You’re comfortable with javascript now. You’ve finally been able to learn the fancy functional methods. Write out the reduce() instead of a loop. It runs the same as a loop but makes your code look smarter. But people are shifting to something else now. It’s typescript! It’s just like JavaScript but better. How? Well, you see, it has a type, “Pun intended.” So you jumped on the hype train and started a typescript project. But it felt off. You’re writing code that does the same thing as JavaScript but amounts to far more code. You wonder if it was even worth the trouble. I’m going back to the good old javascript and living in a typeless environment. VS Code no longer provides intelligent suggestions, but it did, and the simpler mistakes you pass around are null and undefined and no longer being caught. But does it have to turn out this way?

No

So, how do I get started with Typescript?

Learn javascript and use typescript, Yes the title of this blog post. What does it even mean? Just write JavaScript inside the typescript file.

That’s it!

Let’s understand with an example.

const allPosts = [
    { title: "Post One", category: "one" },
    { title: "Post Two", category: "two" },
];

function getPosts(category) {
    if (category) {
        return allPosts.filter((post) => post.category === category);
    }
    return allPosts;
}

console.log(getPosts());
console.log(getPosts("one"));

I’m using vscode which has a linter built-in. It lets you know the issues with Javascript or TypeScript directly in the editor itself. With the default configuration for typescript (i.e., if you used one from npx tsc --init will show you an error at the getPosts() function call with a warning An argument for 'category' was not provided.

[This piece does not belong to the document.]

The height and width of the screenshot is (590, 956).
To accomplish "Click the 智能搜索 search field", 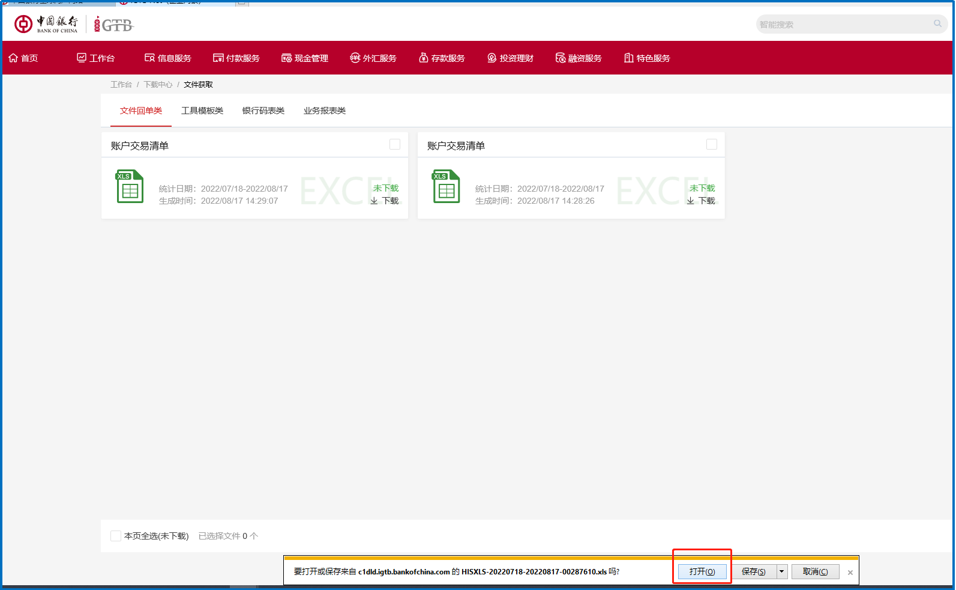I will tap(843, 25).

But we know our function does handle cases when the category is not present. But typescript doesn’t. By default, it will treat the argument as a required parameter. We can just add ? at the end of the category and let the typescript know an undefined state is considered.

function getPosts(category?) {

Linter will also complain about the category being type any. If you don’t know it means in simple terms your variable can hold value with any of the types javascript supports. Let’s change this behavior. We know that category is a string, so we can explicitly type the argument with a string datatype.

function getPosts(category?: string) {

Linter is no longer complaining, and we are good. Only those changes? Yes, One of the best tips I’ve gotten looking at projects built by people who use typescript on daily basis, and even the advanced user just writes javascript and lets the typescript infer if it complains then add the type. This way the learning curve is minimal.

If you go deep, you will find it interesting to learn but difficult to maintain for day-to-day coding. And that’s fine! All those fancy features that Typescript provides are for people who write and maintain packages. That is how we receive the great linting and the sweet IntelliSense. But for people who are building user-facing websites and applications, getting the typescript compiler happy is enough. Once you start using it on every project you will learn new things in typescript but it’s a slow and gradual learning curve. You will only learn what you will use in the project.

I had a hard time starting with typescript at first, but now I’ve switched over to full-time. by simply only adding in types when typescript complains about it. And every other time, I just let typescript infer the type for me. This is called implicit typing, and it helps a lot to reduce the amount of code that doesn’t add any features for the users. This also keeps you from getting strictly locked into the typescript itself. At work, I still have to use JavaScript, and it won’t go anywhere soon. Javascript is improving day by day and people will keep using it. Some are moving back to Javascript from Typescript also.